TASK DESCRIPTION = Restate the data exactly as given and keep the pictures out.

==== MATERIAL SHOWN ====

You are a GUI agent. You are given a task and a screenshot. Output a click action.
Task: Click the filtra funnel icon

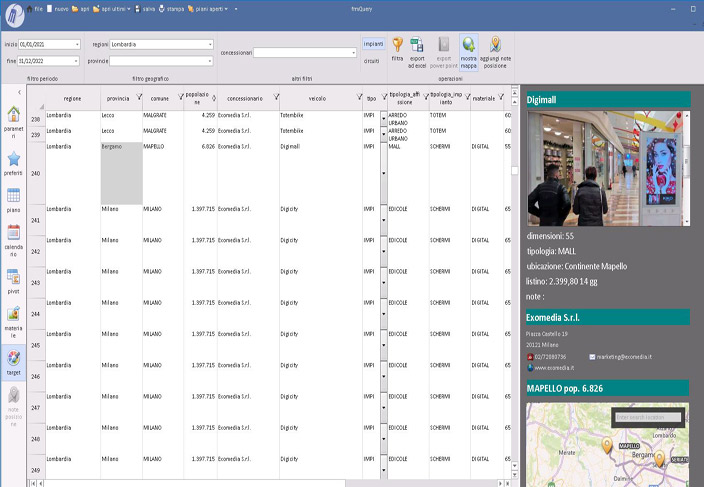(x=397, y=45)
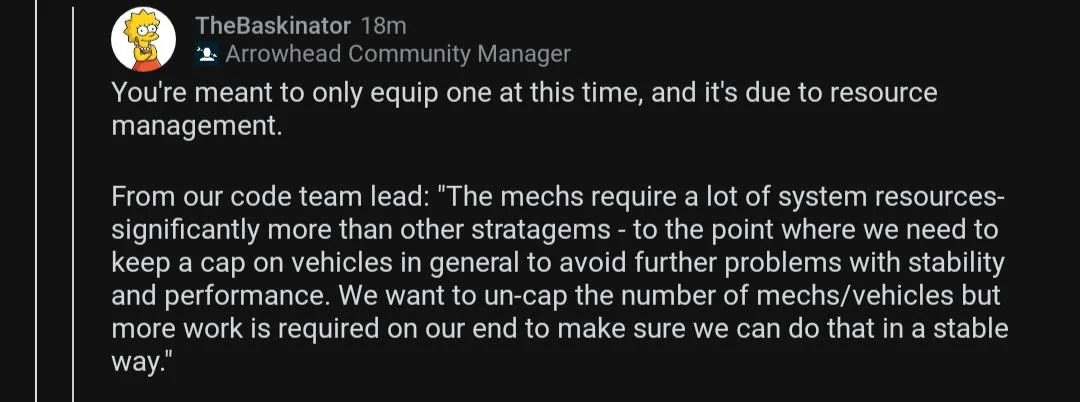The width and height of the screenshot is (1080, 402).
Task: Collapse parent thread using outer vertical line
Action: pyautogui.click(x=37, y=201)
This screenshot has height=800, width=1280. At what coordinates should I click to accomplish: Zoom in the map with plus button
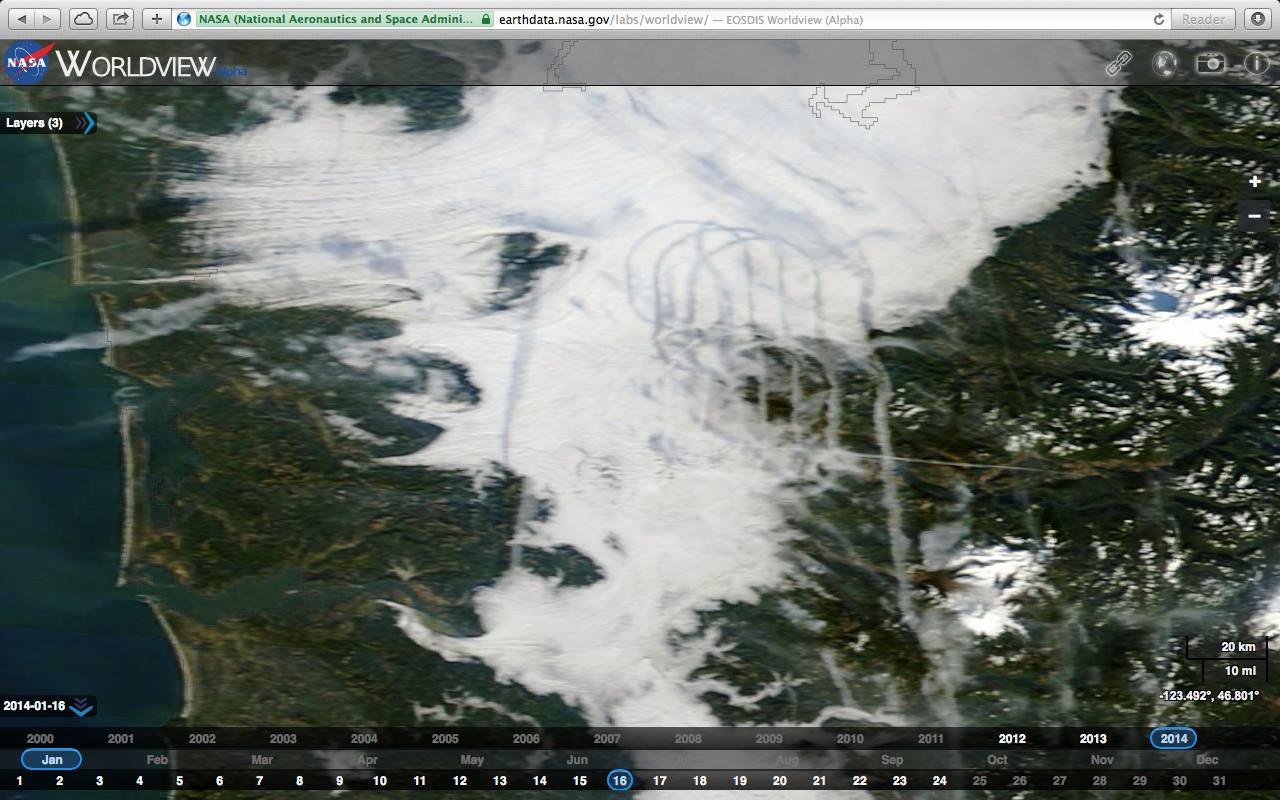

====

EXERCISE SOLUTION =
You are a GUI agent. You are given a task and a screenshot. Output a click action.
Task: Click the filtra funnel icon

(x=397, y=45)
The width and height of the screenshot is (1080, 402).
Task: Collapse parent thread using outer vertical line
Action: pyautogui.click(x=37, y=201)
This screenshot has height=800, width=1280. At what coordinates should I click to accomplish: Zoom in the map with plus button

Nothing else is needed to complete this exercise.